ALTER TABLE data_ingestion_jobs
  ADD COLUMN locked_by    VARCHAR(255),
  ADD COLUMN locked_at    TIMESTAMPTZ,
  ADD COLUMN attempts     INTEGER NOT NULL DEFAULT 0,
  ADD COLUMN max_attempts INTEGER NOT NULL DEFAULT 3,
  ADD COLUMN run_after    TIMESTAMPTZ,
  ADD COLUMN pipeline_id  UUID,
  ADD COLUMN job_type     VARCHAR(100);

CREATE INDEX ix_data_ingestion_jobs_pending
    ON data_ingestion_jobs (run_after)
    WHERE state = 0      -- NOT_STARTED
      AND locked_by IS NULL;   -- supports the safety poller

Pod ID

Evaluated once at process start (module-level constant):

# backend/app/tasks/_pod_id.py
import os, socket
POD_ID: str = os.environ.get("HOSTNAME", socket.gethostname())

In Kubernetes, HOSTNAME is automatically set to the pod name.


Atomic claim_job (closes the is_current race)

claim_job runs two statements in one DB transaction: first it unsets any previous current row for the same (module, det, target, method, year) combo, then it atomically flips the target row to state=RUNNING, is_current=TRUE, locked_by=POD_ID.

# backend/app/repositories/data_ingestion.py

async def claim_job(self, job_id: int, pod_id: str) -> bool:
    """
    Atomically claim a job for execution.

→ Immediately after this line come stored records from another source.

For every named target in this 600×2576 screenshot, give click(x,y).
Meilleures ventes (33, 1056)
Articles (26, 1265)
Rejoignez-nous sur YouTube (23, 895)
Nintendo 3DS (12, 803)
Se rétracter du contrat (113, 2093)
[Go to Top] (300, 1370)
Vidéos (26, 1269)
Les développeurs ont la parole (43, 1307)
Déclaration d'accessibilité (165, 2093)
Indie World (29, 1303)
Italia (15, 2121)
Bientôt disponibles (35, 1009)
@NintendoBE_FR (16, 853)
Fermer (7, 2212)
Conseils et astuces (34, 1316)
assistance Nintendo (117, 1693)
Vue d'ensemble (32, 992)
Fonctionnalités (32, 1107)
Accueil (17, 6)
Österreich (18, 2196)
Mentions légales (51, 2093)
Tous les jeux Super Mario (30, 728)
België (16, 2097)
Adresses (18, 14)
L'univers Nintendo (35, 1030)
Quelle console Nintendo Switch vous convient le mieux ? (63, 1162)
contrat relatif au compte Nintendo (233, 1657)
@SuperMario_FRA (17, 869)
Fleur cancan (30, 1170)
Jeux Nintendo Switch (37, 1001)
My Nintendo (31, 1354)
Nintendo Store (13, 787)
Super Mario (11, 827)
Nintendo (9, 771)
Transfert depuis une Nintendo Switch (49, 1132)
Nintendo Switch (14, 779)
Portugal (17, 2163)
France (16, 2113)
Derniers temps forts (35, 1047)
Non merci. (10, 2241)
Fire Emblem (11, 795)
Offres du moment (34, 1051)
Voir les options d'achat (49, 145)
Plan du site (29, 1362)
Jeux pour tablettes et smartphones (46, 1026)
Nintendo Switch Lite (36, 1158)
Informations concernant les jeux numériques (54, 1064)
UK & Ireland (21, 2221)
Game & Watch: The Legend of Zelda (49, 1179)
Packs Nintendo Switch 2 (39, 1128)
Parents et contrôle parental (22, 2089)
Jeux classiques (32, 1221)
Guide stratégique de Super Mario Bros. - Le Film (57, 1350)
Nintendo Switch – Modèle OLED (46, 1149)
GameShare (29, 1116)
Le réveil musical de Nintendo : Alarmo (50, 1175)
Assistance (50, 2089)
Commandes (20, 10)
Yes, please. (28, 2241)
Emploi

    Returns True if this caller claimed it; False if another pod beat us, the job
    is no longer eligible, or attempts >= max_attempts.

    Two-step transaction:
      1. Unset is_current on previous current row (if any) for the same
         (module_type_id, data_entry_type_id, target_type, ingestion_method, year)
         combo, EXCEPT the row we're claiming.
      2. Atomic UPDATE on the target row. The partial unique index trips here
         if a concurrent claimer already set is_current=TRUE on a different row
         for the same combo.
    """
    job = await self.get_job_by_id(job_id)
    if job is None:
        return False

    # Step 1: clear previous is_current for this combo
    where = and_(
        col(DataIngestionJob.is_current),
        col(DataIngestionJob.id) != job_id,
        col(DataIngestionJob.target_type) == job.target_type,
        col(DataIngestionJob.ingestion_method) == job.ingestion_method,
        col(DataIngestionJob.year) == job.year,
    )
    if job.module_type_id is None:
        where = and_(where, col(DataIngestionJob.module_type_id).is_(None))
    else:
        where = and_(where, col(DataIngestionJob.module_type_id) == job.module_type_id)
    if job.data_entry_type_id is None:
        where = and_(where, col(DataIngestionJob.data_entry_type_id).is_(None))
    else:
        where = and_(
            where, col(DataIngestionJob.data_entry_type_id) == job.data_entry_type_id
        )
    await self.session.execute(
        update(DataIngestionJob).where(where).values(is_current=False)
    )

    # Step 2: atomic claim. Unique index trips on race.
    try:
        result = await self.session.execute(
            update(DataIngestionJob)
            .where(
                col(DataIngestionJob.id) == job_id,
                col(DataIngestionJob.state).in_(
                    [IngestionState.NOT_STARTED, IngestionState.QUEUED]
                ),
                col(DataIngestionJob.locked_by).is_(None),
                col(DataIngestionJob.attempts) < col(DataIngestionJob.max_attempts),
            )
            .values(
                locked_by=pod_id,
                locked_at=func.now(),
                state=IngestionState.RUNNING,
                is_current=True,
                attempts=col(DataIngestionJob.attempts) + 1,
            )
            .returning(DataIngestionJob.id)
        )
        await self.session.commit()
        return result.scalar_one_or_none() is not None
    except IntegrityError:
        # Unique-index trip: another pod claimed for this combo
        await self.session.rollback()
        return False

mark_job_as_current becomes a private helper used only by claim_job — direct callers in existing tasks are removed (see "Task changes" below).


Per-task changes

The "set state=RUNNING" calls in tasks are replaced by claim_job differently per file:

backend/app/tasks/ingestion_tasks.py (run_sync_task)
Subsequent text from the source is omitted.